Uganda’s economy is set to grow by 6.25 percent this year on the back of low inflation and significant investment in hydropower and roads that would also create jobs, the IMF said on Monday.
In September, Uganda revised its full year growth rate to 5.8 percent from 5.1 percent previously stated in a budget reading in June.
“With low inflation and higher growth, market confidence is set to induce some recovery in credit to the private sector,” a team from the International Monetary Fund said in a statement after a two-week visit.
“Growth is projected to reach 6¼ percent this year, inflation to stay within the program target band, and debt to remain sustainable notwithstanding increased borrowing requirements.”
The IMF said to support this outlook the authorities had to find the right balance between encouraging growth and avoiding crowding out private sector activity by resisting rising spending pressures and strictly adhering to the budget.

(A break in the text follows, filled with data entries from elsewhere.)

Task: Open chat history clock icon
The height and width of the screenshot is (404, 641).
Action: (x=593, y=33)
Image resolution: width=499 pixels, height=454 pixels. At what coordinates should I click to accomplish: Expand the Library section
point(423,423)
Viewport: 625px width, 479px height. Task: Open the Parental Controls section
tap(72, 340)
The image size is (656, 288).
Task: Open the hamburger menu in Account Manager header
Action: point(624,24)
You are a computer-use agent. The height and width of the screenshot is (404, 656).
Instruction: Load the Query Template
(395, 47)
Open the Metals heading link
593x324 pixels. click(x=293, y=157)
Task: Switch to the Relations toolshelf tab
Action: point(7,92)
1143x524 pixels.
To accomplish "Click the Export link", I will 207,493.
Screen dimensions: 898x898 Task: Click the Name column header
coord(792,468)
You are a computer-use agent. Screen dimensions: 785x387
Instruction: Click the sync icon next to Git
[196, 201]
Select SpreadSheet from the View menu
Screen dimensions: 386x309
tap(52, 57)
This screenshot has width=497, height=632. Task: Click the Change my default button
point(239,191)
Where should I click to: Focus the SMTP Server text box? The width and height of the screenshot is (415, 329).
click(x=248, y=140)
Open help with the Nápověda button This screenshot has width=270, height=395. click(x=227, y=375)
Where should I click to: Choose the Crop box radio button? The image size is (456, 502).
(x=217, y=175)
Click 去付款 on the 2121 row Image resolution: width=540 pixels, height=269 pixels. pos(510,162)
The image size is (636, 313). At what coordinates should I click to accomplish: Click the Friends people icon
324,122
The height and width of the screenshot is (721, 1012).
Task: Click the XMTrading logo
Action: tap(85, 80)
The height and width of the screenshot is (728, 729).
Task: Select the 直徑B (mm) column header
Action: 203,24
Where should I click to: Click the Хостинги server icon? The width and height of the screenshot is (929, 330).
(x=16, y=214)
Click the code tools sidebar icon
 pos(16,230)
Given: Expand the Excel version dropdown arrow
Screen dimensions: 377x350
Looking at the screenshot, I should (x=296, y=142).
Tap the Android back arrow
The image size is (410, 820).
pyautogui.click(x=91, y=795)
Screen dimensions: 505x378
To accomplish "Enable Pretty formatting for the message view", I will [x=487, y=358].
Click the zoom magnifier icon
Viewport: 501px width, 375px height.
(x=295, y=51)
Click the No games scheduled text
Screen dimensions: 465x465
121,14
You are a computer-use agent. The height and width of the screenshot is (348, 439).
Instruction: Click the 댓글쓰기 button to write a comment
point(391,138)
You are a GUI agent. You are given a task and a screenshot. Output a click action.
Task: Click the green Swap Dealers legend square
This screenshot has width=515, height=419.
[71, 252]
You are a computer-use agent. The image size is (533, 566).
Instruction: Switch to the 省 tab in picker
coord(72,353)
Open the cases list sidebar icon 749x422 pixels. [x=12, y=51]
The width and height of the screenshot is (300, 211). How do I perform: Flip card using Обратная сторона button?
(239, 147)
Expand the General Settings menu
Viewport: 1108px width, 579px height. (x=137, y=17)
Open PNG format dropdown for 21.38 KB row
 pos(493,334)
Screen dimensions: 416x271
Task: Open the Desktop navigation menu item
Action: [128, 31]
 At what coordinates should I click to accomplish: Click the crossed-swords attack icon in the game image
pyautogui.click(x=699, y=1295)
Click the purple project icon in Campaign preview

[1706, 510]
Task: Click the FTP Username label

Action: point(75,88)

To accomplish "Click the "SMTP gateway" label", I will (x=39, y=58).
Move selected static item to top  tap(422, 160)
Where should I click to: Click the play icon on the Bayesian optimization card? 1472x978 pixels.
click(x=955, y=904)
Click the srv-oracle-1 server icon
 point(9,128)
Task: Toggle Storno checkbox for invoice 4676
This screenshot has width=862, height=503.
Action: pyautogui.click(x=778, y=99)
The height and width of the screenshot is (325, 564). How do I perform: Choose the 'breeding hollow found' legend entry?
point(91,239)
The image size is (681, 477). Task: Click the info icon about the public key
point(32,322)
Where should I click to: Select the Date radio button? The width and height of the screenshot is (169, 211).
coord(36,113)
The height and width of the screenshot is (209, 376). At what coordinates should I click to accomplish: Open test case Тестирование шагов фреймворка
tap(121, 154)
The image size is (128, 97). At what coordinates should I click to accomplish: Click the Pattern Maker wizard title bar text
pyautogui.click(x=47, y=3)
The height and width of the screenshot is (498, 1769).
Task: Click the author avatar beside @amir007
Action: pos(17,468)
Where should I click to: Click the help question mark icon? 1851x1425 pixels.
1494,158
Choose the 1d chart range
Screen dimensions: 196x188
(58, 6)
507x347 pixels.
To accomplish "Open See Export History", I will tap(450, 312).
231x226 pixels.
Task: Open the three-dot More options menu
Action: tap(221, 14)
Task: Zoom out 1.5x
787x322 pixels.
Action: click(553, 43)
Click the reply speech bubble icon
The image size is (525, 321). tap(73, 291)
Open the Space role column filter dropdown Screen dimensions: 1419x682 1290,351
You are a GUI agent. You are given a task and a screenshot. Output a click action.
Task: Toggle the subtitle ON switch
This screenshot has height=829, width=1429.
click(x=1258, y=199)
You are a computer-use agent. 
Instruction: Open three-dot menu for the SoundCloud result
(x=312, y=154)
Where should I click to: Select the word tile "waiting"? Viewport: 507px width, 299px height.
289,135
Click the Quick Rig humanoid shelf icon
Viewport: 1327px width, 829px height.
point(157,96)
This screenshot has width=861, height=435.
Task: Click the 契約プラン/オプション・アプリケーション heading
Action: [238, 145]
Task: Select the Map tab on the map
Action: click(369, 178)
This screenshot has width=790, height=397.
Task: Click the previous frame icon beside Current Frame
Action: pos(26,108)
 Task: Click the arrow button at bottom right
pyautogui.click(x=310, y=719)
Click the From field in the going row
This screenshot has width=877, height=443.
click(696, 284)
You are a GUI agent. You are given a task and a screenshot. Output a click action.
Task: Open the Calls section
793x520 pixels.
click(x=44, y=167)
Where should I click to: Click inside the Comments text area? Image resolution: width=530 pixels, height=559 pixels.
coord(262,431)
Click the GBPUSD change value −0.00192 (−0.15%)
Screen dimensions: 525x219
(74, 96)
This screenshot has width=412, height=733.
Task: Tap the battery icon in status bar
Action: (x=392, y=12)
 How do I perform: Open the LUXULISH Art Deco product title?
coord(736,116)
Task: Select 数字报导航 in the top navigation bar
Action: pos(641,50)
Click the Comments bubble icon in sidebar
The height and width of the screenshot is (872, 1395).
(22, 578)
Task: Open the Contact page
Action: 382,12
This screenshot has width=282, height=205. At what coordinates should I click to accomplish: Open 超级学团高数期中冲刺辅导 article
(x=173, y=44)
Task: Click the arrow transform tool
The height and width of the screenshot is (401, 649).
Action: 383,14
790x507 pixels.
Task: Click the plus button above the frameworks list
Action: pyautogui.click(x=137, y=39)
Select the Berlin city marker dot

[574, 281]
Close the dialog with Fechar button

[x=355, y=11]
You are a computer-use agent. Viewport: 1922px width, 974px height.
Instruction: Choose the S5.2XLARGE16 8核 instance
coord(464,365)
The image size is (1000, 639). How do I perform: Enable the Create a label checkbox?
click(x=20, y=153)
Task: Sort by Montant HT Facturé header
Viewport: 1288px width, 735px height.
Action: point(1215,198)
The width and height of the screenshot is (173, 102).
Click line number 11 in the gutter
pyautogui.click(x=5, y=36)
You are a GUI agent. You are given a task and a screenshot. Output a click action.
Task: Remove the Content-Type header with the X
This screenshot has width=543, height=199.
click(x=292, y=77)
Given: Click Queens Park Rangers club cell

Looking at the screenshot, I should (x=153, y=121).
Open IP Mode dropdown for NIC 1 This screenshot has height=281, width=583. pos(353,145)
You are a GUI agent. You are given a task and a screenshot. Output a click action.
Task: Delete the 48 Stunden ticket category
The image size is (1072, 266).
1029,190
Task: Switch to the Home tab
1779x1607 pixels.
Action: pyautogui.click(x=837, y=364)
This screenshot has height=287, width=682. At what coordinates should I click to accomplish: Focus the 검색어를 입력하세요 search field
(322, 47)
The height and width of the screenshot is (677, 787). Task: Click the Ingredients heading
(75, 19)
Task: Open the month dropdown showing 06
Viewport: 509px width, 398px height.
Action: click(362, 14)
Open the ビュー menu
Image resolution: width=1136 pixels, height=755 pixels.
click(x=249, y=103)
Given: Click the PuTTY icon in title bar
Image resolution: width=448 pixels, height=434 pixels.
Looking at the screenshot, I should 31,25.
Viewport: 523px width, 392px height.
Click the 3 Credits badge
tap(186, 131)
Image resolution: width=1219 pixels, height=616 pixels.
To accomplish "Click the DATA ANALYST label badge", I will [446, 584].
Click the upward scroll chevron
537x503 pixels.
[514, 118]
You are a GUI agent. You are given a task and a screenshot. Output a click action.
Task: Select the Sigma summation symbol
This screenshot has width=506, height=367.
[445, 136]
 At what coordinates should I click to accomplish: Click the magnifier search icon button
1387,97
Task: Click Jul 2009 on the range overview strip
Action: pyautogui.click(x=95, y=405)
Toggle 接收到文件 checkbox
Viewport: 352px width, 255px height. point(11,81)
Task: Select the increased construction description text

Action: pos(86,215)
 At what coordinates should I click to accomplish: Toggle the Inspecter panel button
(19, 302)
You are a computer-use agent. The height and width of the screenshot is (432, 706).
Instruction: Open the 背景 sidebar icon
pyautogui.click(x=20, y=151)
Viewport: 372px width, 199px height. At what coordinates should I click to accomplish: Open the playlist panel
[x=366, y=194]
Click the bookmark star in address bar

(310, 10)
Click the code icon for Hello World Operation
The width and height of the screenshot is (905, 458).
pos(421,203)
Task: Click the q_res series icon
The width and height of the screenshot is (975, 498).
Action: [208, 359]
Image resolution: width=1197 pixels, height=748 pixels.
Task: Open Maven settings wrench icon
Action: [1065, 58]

The IMF mission said it backed plans by the BoU to maintain a neutral monetary policy stance and its readiness to adjust it in either direction in line with its inflation target.
Uganda's central bank held its key lending rate at 12 percent on November 4, saying economic growth was near its long-term potential, while upside and downside risks to inflation were balanced.
Core inflation, which excludes food crops, fuel, electricity and metered water, was seen at between 6.5 and 7.5 percent in the next 12 months before falling towards the bank's medium-term target of 5 percent in 2015.
However, the IMF team said tax revenue collection “remains low by regional standards and needs to improve”.
It encouraged a review of the tax system to eliminate the numerous tax exemptions that have outlived their usefulness.
The mission said it supports the government to implement its action plan to enforce compliance.
Under pressure to boost tax receipts, Uganda plans to amend banking laws to give the state revenue collector greater access to depositors' bank accounts to verify tax compliance.